What the task requires:
Print the lines that run from the line with "Site Haritası (558, 1889)" to the line with "Künyemiz (718, 17)", keeping both end lines, exactly as they appear in the entries below, and nothing else.

__________

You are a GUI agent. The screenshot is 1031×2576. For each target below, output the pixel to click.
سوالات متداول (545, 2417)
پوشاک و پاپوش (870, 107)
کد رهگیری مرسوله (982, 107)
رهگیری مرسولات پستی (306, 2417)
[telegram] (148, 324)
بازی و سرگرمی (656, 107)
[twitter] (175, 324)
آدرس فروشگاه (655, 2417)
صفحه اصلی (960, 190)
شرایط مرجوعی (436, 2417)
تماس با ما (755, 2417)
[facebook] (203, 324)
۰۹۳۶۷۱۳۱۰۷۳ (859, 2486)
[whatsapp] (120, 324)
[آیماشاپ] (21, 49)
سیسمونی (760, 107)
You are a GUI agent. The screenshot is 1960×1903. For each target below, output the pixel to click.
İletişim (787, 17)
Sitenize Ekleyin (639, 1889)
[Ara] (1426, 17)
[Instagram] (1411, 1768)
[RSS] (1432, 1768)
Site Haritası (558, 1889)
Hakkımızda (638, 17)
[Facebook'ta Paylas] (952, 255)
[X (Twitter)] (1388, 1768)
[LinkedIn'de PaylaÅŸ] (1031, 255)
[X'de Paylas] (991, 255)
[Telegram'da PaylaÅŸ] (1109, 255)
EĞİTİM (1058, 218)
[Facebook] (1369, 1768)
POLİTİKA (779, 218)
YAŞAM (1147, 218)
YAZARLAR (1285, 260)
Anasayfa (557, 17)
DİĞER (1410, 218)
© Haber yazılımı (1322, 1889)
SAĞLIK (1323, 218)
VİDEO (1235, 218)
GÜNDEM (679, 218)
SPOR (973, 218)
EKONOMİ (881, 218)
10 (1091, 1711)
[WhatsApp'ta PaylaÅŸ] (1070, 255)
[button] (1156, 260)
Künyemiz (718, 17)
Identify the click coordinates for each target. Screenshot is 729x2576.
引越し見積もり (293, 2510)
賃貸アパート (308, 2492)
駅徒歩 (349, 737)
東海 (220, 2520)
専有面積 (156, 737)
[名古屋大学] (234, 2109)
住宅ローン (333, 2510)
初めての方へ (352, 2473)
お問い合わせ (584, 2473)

__________

Task solution:
Site Haritası (558, 1889)
Hakkımızda (638, 17)
[Facebook'ta Paylas] (952, 255)
[X (Twitter)] (1388, 1768)
[LinkedIn'de PaylaÅŸ] (1031, 255)
[X'de Paylas] (991, 255)
[Telegram'da PaylaÅŸ] (1109, 255)
EĞİTİM (1058, 218)
[Facebook] (1369, 1768)
POLİTİKA (779, 218)
YAŞAM (1147, 218)
YAZARLAR (1285, 260)
Anasayfa (557, 17)
DİĞER (1410, 218)
© Haber yazılımı (1322, 1889)
SAĞLIK (1323, 218)
VİDEO (1235, 218)
GÜNDEM (679, 218)
SPOR (973, 218)
EKONOMİ (881, 218)
10 (1091, 1711)
[WhatsApp'ta PaylaÅŸ] (1070, 255)
[button] (1156, 260)
Künyemiz (718, 17)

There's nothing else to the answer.